Nevertheless, a fork in the road emerges between Judaism and Christianity at the interpretation of the Shema: “Hear, O Israel: The Lᴏʀᴅ our God, the Lᴏʀᴅ is one!” (Dt. 6:4). The Shema is Judaism’s declaration of faith, the line in the sand concerning its view of monotheism: God is absolutely singular.
One God or Three?
Biblical Christianity is unique in its view of monotheism. It sees God as a plural unity with three distinct persons. Although a complex doctrine to understand, its origins come from the very words of the Hebrew Scriptures.
For example, the word elohim in Genesis 1:1 is plural. And when God created man, He said, “Let Us make man in Our image, according to Our likeness” (Gen. 1:26). Even the Shema affirms this concept by using the word echad for “one.” Echad denotes a plurality within a unity.
Proverbs 30:4 refers to God’s Son: “Who has established all the ends of the earth? What is His name, and what is His Son’s name, if you know?”

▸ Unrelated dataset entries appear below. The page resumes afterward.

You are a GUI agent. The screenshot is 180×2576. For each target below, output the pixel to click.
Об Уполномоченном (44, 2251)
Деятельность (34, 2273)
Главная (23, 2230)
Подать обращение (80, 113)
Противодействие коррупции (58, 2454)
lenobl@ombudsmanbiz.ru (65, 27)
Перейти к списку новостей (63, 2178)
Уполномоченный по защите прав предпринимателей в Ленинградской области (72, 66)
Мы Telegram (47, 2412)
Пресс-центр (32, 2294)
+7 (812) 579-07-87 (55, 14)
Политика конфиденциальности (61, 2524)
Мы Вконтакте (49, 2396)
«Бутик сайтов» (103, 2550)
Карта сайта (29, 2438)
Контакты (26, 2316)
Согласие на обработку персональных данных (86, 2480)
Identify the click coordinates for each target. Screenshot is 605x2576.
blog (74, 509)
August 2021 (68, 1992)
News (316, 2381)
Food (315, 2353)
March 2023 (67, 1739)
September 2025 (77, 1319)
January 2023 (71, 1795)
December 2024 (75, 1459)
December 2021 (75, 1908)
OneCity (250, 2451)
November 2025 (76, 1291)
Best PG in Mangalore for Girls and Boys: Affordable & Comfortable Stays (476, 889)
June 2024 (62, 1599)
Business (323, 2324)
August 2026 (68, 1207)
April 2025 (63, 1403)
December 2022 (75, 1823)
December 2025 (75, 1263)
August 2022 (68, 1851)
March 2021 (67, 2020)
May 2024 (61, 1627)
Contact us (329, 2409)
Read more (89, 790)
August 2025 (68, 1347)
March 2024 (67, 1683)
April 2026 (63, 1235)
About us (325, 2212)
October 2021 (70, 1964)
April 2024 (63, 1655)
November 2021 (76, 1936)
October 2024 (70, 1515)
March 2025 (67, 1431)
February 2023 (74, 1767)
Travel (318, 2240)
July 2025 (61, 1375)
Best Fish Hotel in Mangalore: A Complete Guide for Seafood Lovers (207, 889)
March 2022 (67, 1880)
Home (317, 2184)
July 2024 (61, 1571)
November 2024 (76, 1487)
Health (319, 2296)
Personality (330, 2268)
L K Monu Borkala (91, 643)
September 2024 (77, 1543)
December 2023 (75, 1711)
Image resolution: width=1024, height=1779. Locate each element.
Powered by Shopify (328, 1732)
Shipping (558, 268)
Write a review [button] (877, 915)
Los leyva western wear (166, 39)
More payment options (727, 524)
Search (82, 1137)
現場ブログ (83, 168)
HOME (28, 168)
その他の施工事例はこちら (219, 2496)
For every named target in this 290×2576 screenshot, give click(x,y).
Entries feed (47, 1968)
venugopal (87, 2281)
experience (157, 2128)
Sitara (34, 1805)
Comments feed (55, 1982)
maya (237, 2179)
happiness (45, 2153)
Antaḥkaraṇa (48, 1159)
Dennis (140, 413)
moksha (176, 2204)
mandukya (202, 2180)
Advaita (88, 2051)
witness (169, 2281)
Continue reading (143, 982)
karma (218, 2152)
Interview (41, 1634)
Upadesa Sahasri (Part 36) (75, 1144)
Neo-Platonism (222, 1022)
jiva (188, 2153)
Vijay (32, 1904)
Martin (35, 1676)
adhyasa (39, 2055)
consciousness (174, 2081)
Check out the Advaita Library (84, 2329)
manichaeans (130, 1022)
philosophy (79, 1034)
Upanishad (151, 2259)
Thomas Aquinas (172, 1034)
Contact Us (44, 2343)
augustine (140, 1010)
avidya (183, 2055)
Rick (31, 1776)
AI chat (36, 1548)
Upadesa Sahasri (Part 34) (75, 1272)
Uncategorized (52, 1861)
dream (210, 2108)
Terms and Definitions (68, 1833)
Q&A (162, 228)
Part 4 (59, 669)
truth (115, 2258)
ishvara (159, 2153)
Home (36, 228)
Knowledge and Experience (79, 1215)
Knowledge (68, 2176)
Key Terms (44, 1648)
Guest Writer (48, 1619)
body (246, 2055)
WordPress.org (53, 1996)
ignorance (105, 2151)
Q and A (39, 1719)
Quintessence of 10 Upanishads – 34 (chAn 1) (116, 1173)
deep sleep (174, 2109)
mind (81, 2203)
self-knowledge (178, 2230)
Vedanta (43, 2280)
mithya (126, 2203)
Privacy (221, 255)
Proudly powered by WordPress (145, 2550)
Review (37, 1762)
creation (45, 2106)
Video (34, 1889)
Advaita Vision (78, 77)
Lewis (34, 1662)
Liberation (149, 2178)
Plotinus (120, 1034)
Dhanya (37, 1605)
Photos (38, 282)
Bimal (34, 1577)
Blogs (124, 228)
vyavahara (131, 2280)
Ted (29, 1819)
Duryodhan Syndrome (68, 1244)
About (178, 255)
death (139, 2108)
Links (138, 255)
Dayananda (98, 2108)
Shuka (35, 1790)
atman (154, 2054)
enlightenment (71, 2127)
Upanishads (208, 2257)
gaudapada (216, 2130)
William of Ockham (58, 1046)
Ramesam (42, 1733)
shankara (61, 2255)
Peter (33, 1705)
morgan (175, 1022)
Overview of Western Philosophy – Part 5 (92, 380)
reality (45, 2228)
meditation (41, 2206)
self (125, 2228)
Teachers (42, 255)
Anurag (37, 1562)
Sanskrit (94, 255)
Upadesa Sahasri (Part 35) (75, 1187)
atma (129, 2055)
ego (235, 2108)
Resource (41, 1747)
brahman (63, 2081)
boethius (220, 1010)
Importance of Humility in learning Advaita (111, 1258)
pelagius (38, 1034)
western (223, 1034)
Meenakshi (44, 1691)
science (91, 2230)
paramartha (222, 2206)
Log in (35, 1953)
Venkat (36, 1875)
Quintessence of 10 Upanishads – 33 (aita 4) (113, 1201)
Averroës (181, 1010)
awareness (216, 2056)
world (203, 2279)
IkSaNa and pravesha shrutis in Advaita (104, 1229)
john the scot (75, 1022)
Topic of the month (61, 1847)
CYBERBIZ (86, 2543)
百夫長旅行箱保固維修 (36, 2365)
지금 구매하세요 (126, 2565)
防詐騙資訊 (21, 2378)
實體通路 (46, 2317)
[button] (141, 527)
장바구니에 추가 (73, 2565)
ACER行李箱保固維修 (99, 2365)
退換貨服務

Isaiah records God saying, “Now the Lord Gᴏᴅ and His Spirit have sent Me” (48:16). God speaks, saying both He and the Spirit were sent by God.
The Jewish writers of the New Testament, familiar with their own Hebrew Scriptures, confirmed and clarified the biblical teaching of a triune God. And in His final words before departing the earth, Jesus commanded His followers to make disciples and baptize them “in the name of the Father and of the Son and of the Holy Spirit” (Mt. 28:19).
How many gods? There is only one God. It is He who said, “I am the Lᴏʀᴅ your God….You shall have no other gods before Me” (Ex. 20:2–3).
- John Anastasi, “A place where those that don’t believe in God can meet,” Bucks County Courier Times, June 19, 2008 <phillyburbs.com/pb-dyn/news/111-06192008-1551452.html>.
- Robert Morey, The Islamic Invasion (Eugene, OR: Harvest House, 1992), 53. 3 Ibid., 57–65.